*** Data supplied ***

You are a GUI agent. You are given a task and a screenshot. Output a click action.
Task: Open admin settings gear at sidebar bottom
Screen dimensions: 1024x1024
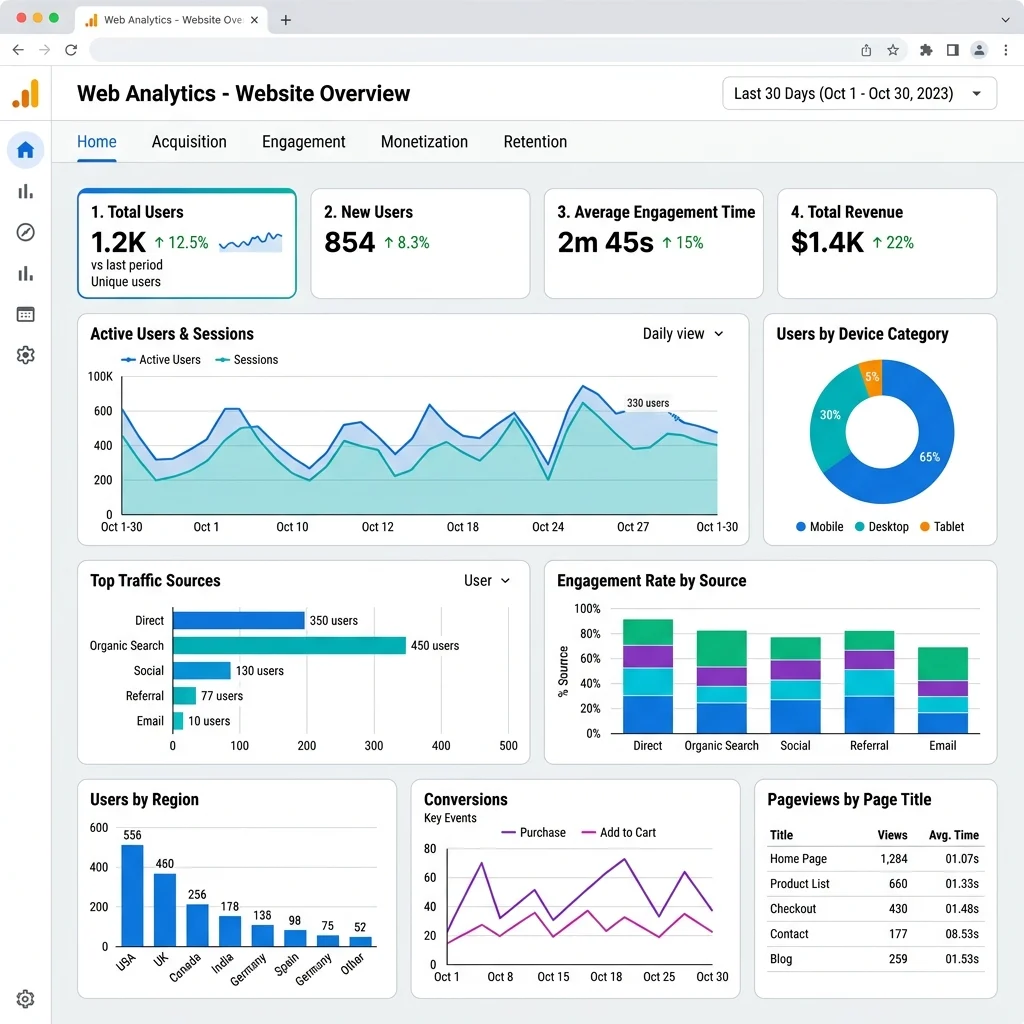25,999
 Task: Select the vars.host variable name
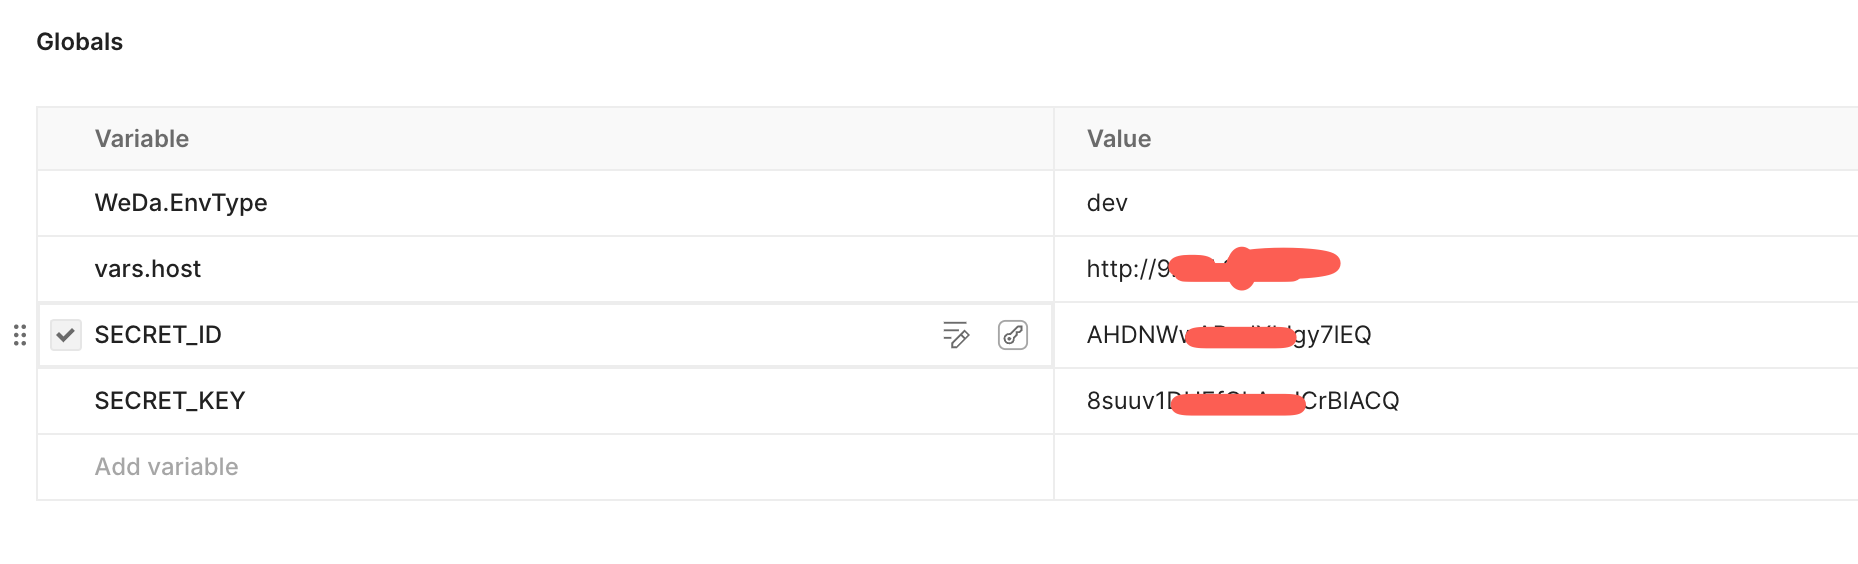tap(148, 269)
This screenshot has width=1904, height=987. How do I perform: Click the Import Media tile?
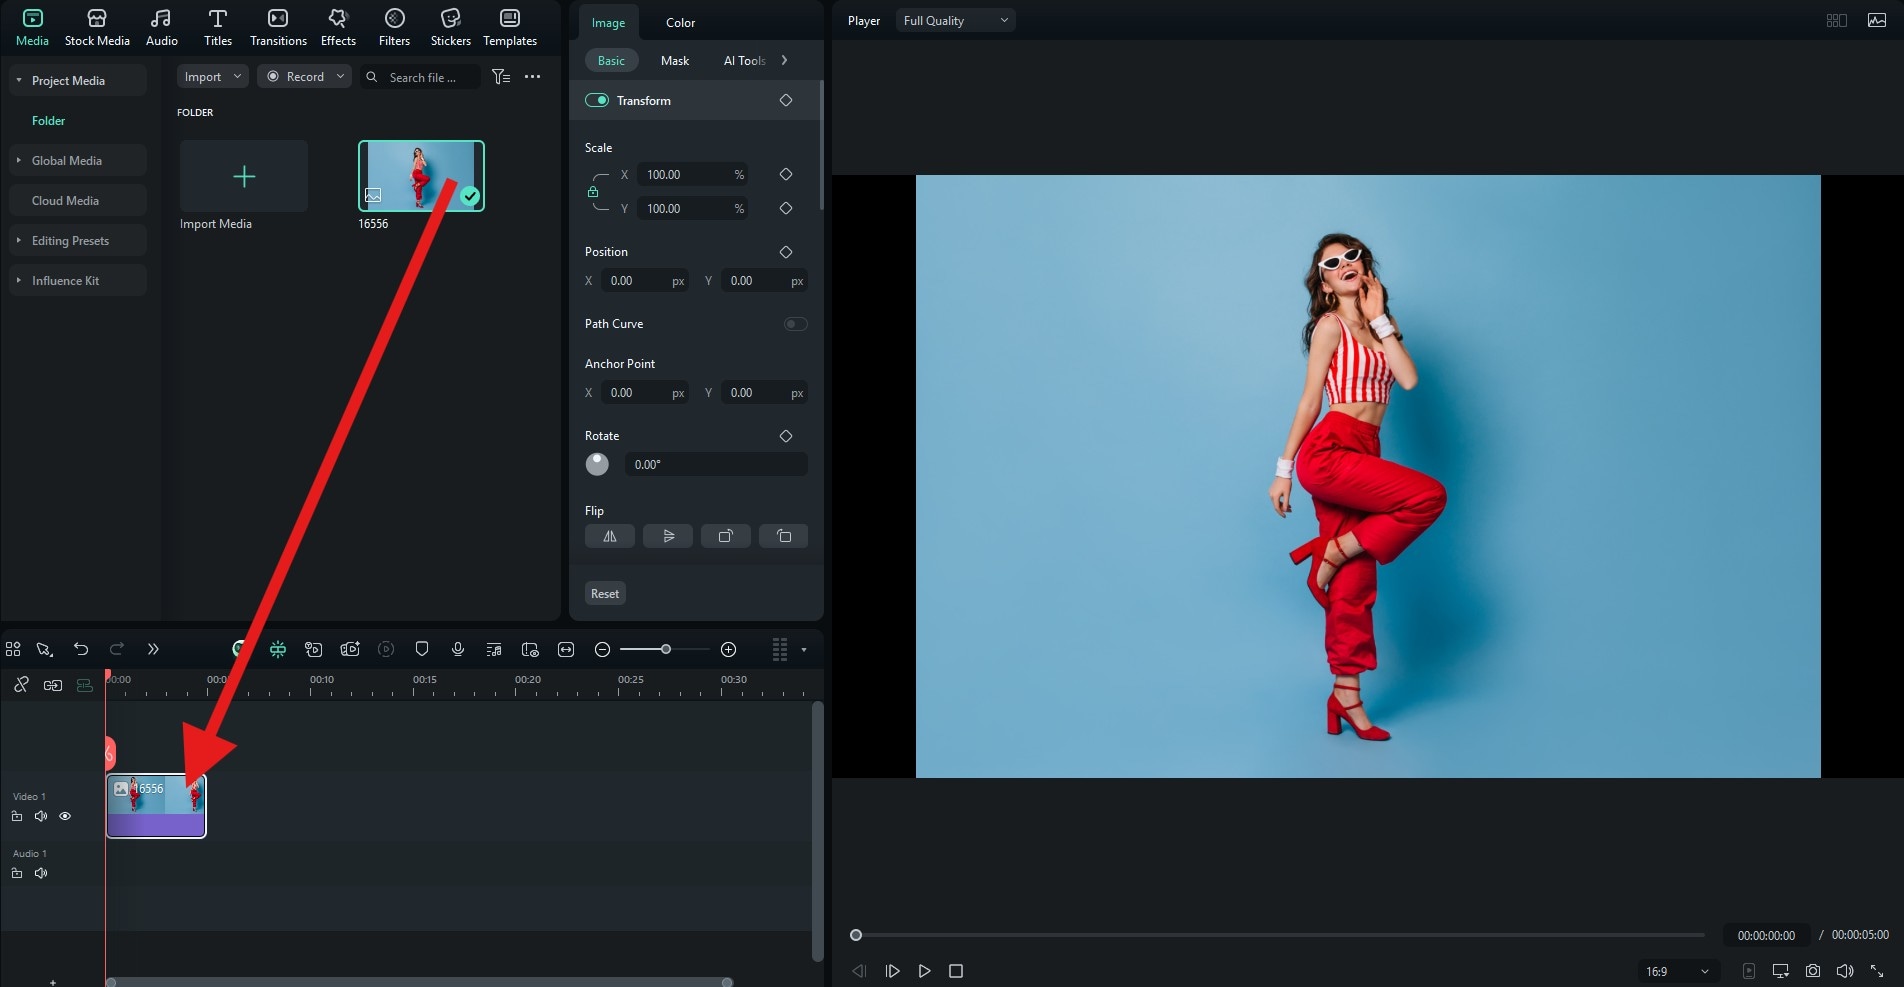[244, 177]
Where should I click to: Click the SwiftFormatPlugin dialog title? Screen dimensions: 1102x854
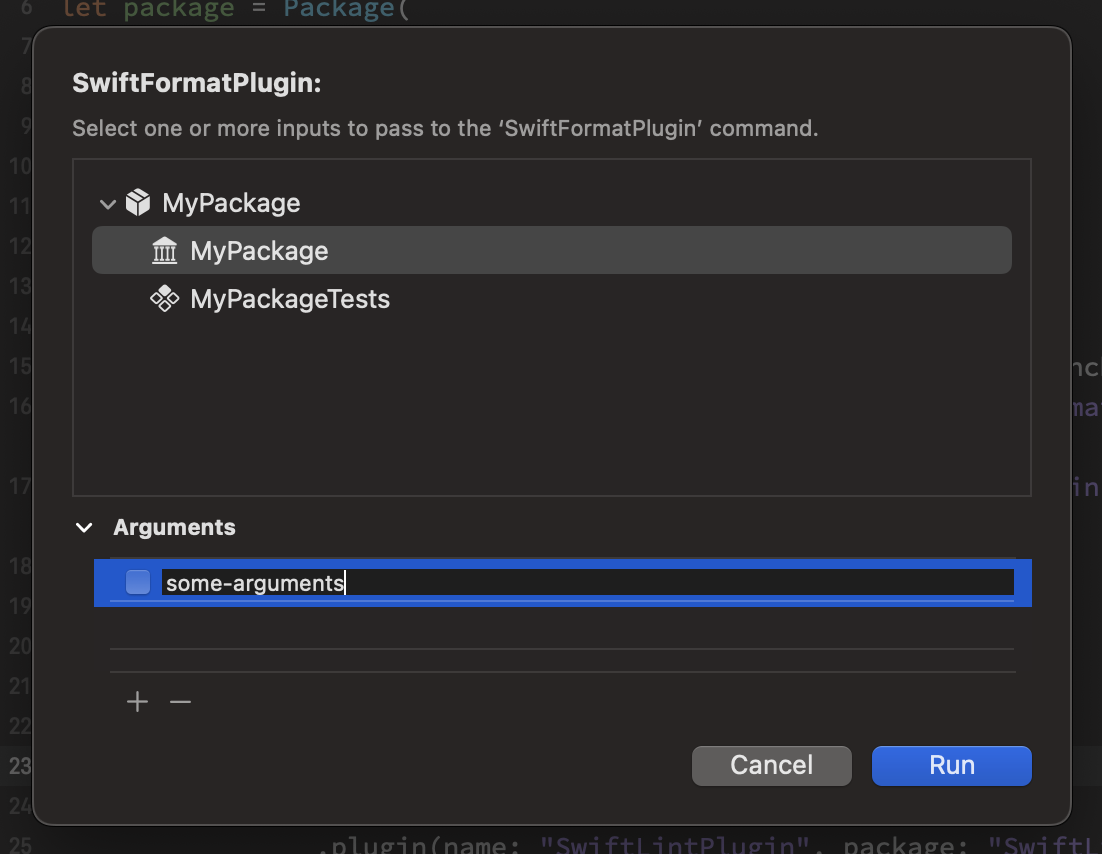coord(197,83)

*** End of Data supplied ***

Task description =
From the line containing "Task: Select the vars.host variable name" through the last line of the material above, write out each line exactly, leaving aside all pictures.

Answer section =
 Task: Select the vars.host variable name
tap(148, 269)
This screenshot has width=1904, height=987. How do I perform: Click the Import Media tile?
[244, 177]
Where should I click to: Click the SwiftFormatPlugin dialog title? Screen dimensions: 1102x854
coord(197,83)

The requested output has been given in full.